SUPERIOR COURT OF NEW JERSEY APPELLATE DIVISION
Jul 23, 2020
DOCKET NO. A-2328-18T3 (App. Div. Jul. 23, 2020)

Opinion

DOCKET NO. A-2328-18T3

07-23-2020

JAY SHETH and RAHKEE SHETH, Plaintiffs-Appellants, v. MORRIS BOULEVARD, II, LLC, STONEHYRST COMPANY TRUST, LORRAINE MOCCO, PETER MOCCO, GRAND STREET PROPERTY MANAGEMENT, LLC, GRAND & JERSEY, LLC, LIBERTY HARBOR NORTH II URBAN RENEWAL COMPANY, LLC, and SEAN YOUNG, Defendants-Respondents.

The Feinsilver Law Group, PC, attorneys for appellants (David Feinsilver and H. Jonathan Rubinstein, of counsel and on the briefs). Scarpone & Vargo, LLC, attorneys for respondent Liberty Harbor North II Urban Renewal Company (James A. Scarpone and Bruce D. Vargo, on the brief). Law Offices of Shannon Garrahan, PC, attorneys for respondents Morris Boulevard, II, LLC, Stonehyrst Company Trust, Lorraine Mocco, Peter Mocco, Grand Street Property Management, LLC, Grand & Jersey, LLC, and Sean Young, join in the brief of respondent Liberty Harbor North II Urban Renewal Company.

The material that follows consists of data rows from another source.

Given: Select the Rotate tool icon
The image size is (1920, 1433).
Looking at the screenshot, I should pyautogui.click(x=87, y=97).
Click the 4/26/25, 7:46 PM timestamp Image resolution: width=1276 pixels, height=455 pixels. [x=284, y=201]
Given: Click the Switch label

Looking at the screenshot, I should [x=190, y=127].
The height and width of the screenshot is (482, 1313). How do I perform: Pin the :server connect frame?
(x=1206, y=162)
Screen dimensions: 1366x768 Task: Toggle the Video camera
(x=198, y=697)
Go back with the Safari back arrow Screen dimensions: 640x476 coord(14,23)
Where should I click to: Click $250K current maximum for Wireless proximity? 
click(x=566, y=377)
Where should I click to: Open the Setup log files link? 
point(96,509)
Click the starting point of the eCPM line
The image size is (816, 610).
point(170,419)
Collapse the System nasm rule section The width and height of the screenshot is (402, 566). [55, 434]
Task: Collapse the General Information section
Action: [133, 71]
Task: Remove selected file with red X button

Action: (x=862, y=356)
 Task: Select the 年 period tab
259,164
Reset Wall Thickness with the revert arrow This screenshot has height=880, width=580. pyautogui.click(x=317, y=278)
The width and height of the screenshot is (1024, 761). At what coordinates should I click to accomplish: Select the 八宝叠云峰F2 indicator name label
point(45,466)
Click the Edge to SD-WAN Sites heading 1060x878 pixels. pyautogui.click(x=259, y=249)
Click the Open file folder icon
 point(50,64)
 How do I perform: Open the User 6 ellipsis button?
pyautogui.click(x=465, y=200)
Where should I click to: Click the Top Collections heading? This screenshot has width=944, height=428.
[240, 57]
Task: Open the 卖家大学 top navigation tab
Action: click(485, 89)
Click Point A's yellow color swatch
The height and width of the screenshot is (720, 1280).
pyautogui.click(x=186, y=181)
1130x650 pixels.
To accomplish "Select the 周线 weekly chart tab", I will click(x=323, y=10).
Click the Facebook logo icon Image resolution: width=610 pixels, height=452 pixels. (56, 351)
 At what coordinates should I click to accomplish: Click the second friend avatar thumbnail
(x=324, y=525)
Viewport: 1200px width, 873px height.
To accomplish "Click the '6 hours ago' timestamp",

NOT FOR PUBLICATION WITHOUT THE APPROVAL OF THE APPELLATE DIVISION

This opinion shall not "constitute precedent or be binding upon any court." Although it is posted on the internet, this opinion is binding only on the parties in the case and its use in other cases is limited. R. 1:36-3. Before Judges Nugent and Suter. On appeal from the Superior Court of New Jersey, Law Division, Hudson County, Docket No. L-0474-14. The Feinsilver Law Group, PC, attorneys for appellants (David Feinsilver and H. Jonathan Rubinstein, of counsel and on the briefs). Scarpone & Vargo, LLC, attorneys for respondent Liberty Harbor North II Urban Renewal Company (James A. Scarpone and Bruce D. Vargo, on the brief). Law Offices of Shannon Garrahan, PC, attorneys for respondents Morris Boulevard, II, LLC, Stonehyrst Company Trust, Lorraine Mocco, Peter Mocco, Grand Street Property Management, LLC, Grand & Jersey, LLC, and Sean Young, join in the brief of respondent Liberty Harbor North II Urban Renewal Company. PER CURIAM

Plaintiffs, Jay and Rahkee Sheth, appeal from Law Division orders that confirmed an arbitration award under New Jersey's Alternative Procedure for Dispute Resolution Act (APDRA), N.J.S.A. 2A:23A-1 to -30, and denied their motion for reconsideration. When parties to an APDRA arbitration file a Law Division action challenging such awards, they are entitled to a decision specifically addressing their claims and applying relevant statutory standards. Because the trial court's brief written explanation in this case does not satisfy these requirements, we exercise our supervisory authority, vacate the orders, and remand for oral argument and a new decision. The trial court's decision should specifically address plaintiffs' arguments and apply the statutory standards to them.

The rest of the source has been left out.